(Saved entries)
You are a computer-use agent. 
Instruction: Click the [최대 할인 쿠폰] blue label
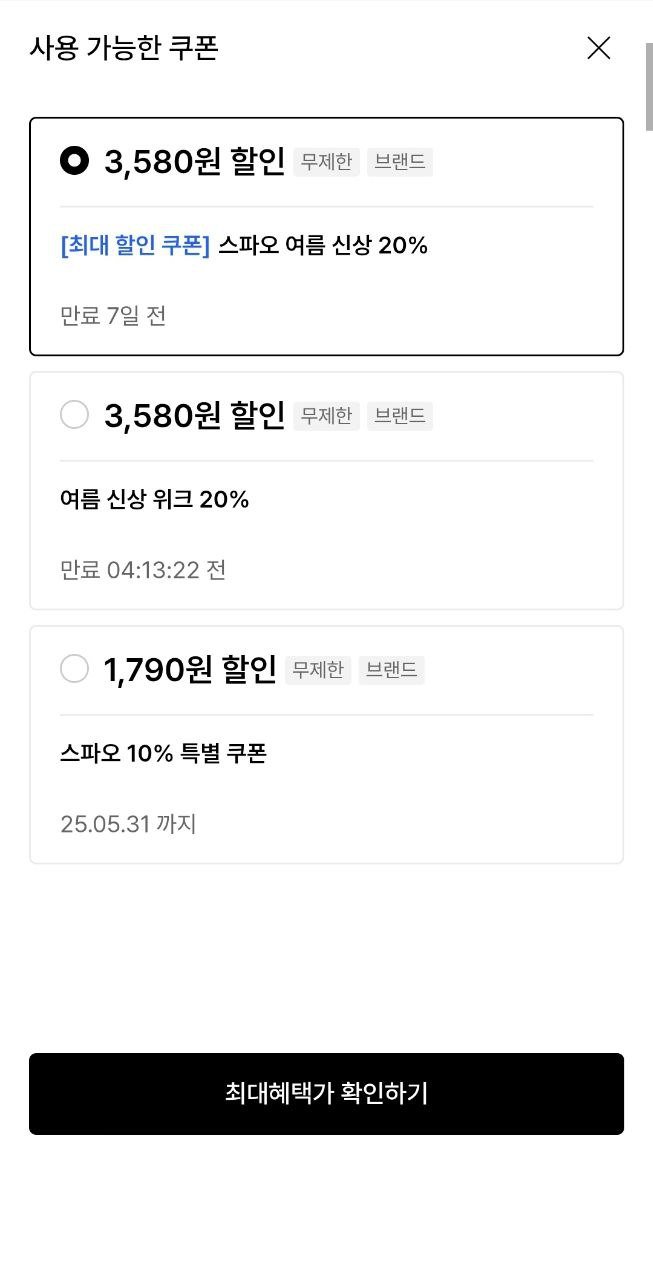click(135, 245)
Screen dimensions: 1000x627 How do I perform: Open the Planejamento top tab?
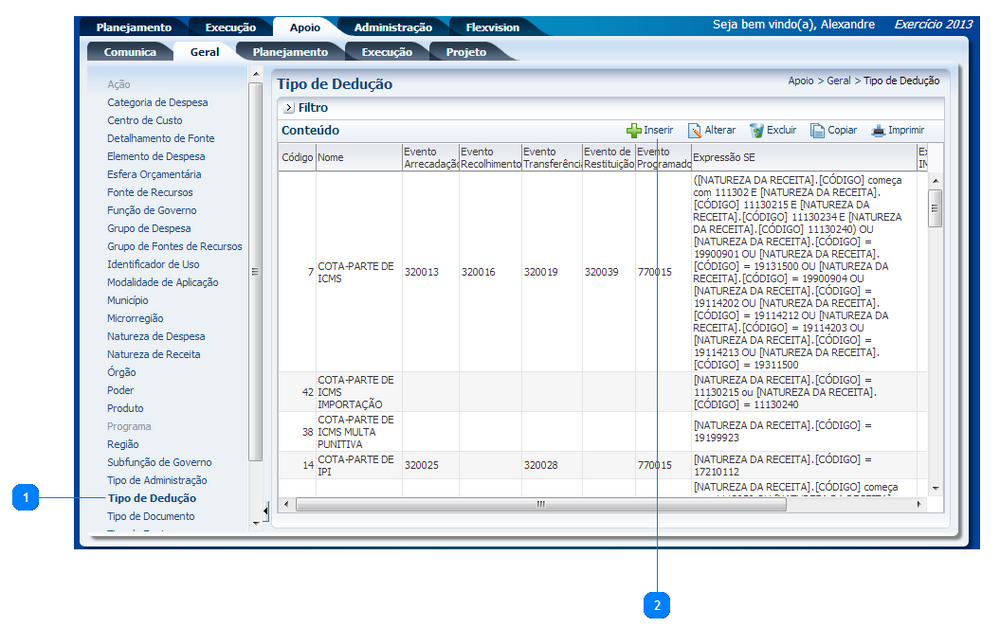[133, 27]
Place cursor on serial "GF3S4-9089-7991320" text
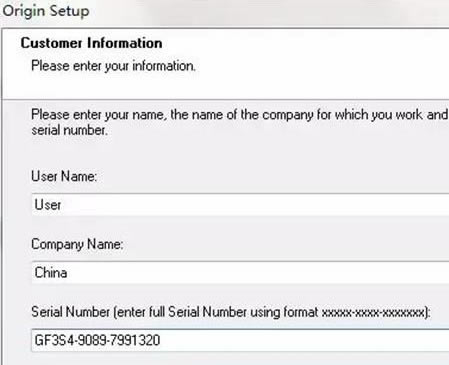 point(97,340)
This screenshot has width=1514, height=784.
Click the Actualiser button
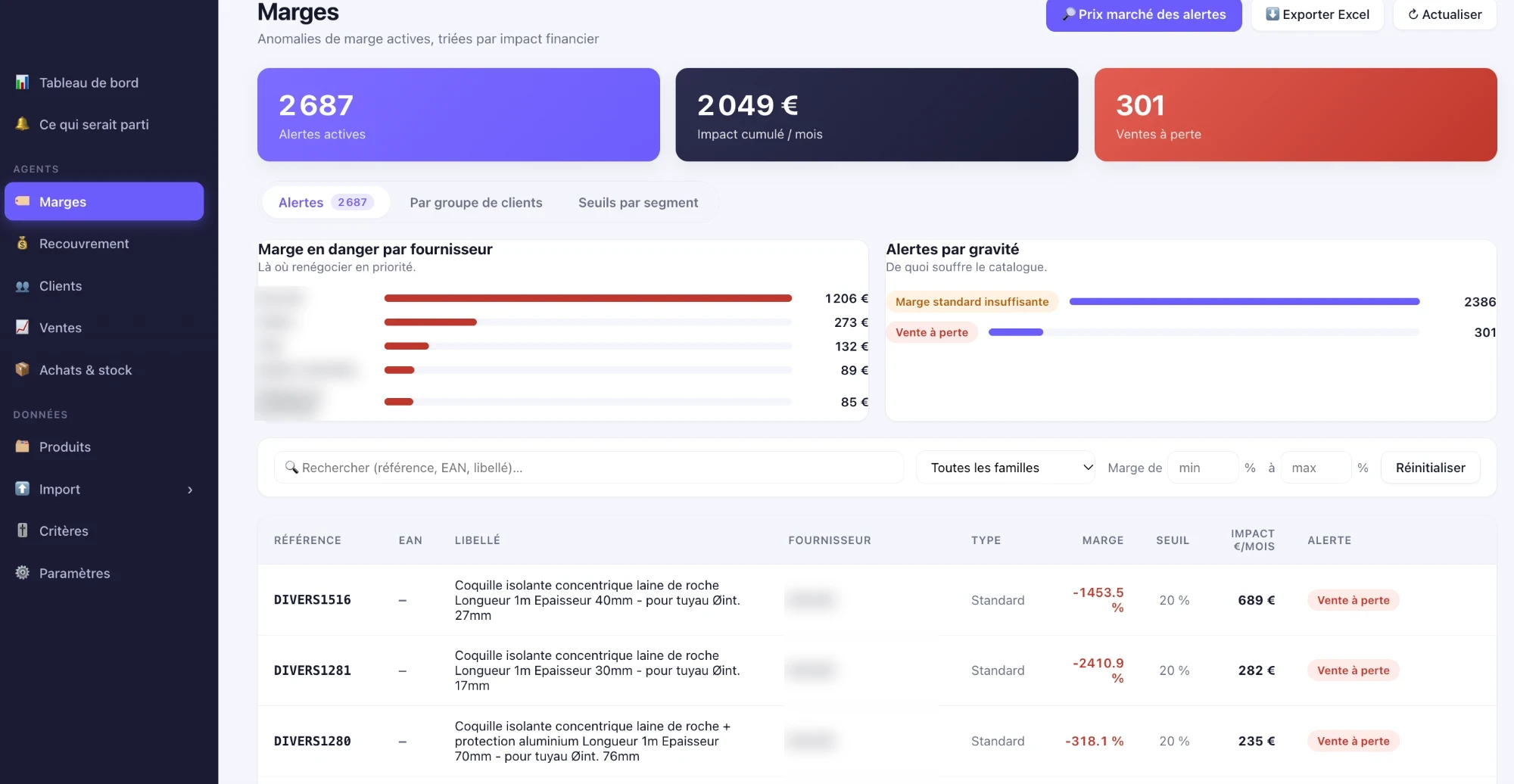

# To do
Could you convert the lines above into a JSON list of strings, one string per line, skipping blank lines? Leave the pictures out.

# The completed task
[
  "You are a computer-use agent. ",
  "Instruction: Click the [최대 할인 쿠폰] blue label",
  "click(135, 245)",
  "Screen dimensions: 1000x627 How do I perform: Open the Planejamento top tab?",
  "[133, 27]",
  "Place cursor on serial \"GF3S4-9089-7991320\" text",
  " point(97,340)",
  "This screenshot has width=1514, height=784.",
  "Click the Actualiser button"
]